L’accord de libre-échange avec l’Europe permettra l’importation de plus de 17700 tonnes de fromage, ce qui engendrera l’émission de quotas d’importation. Leurs modalités d’attribution ne sont pas encore très claires. Normalement l’émission de ces quotas se fait au prorata des détenteurs actuels de quota d’importation. La valeur de ces quotas est assez importante, car elle permet généralement à leurs propriétaires de faire de bons profits. Cependant on ne sait pas encore précisément comment le gouvernement va gérer cette nouvelle distribution (qui représente en valeur plusieurs dizaines de millions de dollars).
De plus la nature des fromages visés ne semble plus très claire. Au début, on parlait de fromages fins. Il semble maintenant que ces importations couvriraient une plus grande gamme de fromage. Pour le Québec avec une production d’environ 32 000 tonnes de fromages fins, l’importation de plus de 17 000 tonnes de fromages fins aurait été désastreuse. La production québécoise de fromage qui semble être maintenant visée dans son ensemble par l’accord de libre-échange est de plus de 215 000 tonnes. Dépendant qui importera, l’impact pourrait être assez minime. Par exemple, l’importation de fromages dits de commodité destinée à la fabrication de produits destinés à l’export pourrait avoir un impact nul sur la production laitière et rendre certains transformateurs plus concurrentiels sur le marché international et augmenter leur production.

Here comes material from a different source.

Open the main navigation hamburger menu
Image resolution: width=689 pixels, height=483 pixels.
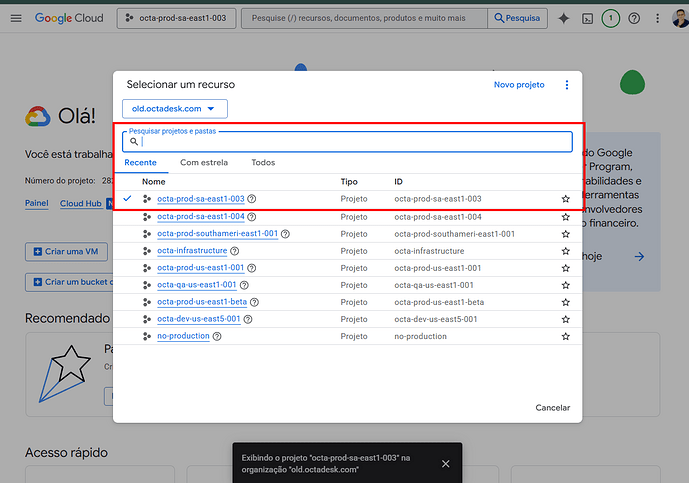click(x=15, y=19)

La gestion de l’offre en danger ?
Autre menace potentielle, la grogne que suscite chez les transformateurs américains les acquisitions faites par des laiteries canadiennes aux États-Unis.
Ceux-ci se plaignent que le système de gestion de l’offre au Canada permet aux entreprises canadiennes d’engranger année après année des profits, un système qu’il qualifie de déloyal et de communiste. Ce privilège permet aux entreprises canadiennes d’être en meilleure position que leurs concurrents américains pour acheter des entreprises de transformation laitière en territoire américain. Les laiteries américaines contrairement aux laiteries canadiennes évoluent dans un marché beaucoup moins stable et moins profitable.
Cette grogne risque de se traduire politiquement par des attaques sur notre système de gestion de l’offre. L’affaiblissement de notre système de gestion de l’offre serait un frein majeur à l’expansion de nos entreprises de transformation laitière hors Québec. Elle ôterait la stabilité dont nos entreprises ont besoin pour financer leur expansion. Il faut s’en soucier n’en déplaise à nos voisins qui feraient la même chose que nous si la situation était inversée.
L’industrie laitière est importante pour le Québec. C’est une industrie qui est en santé et qui non seulement peut affronter les tempêtes à venir, mais prendre de l’expansion, dans la mesure où nos politiciens n’alimentent pas la tempête par des décisions plus ou moins réfléchies.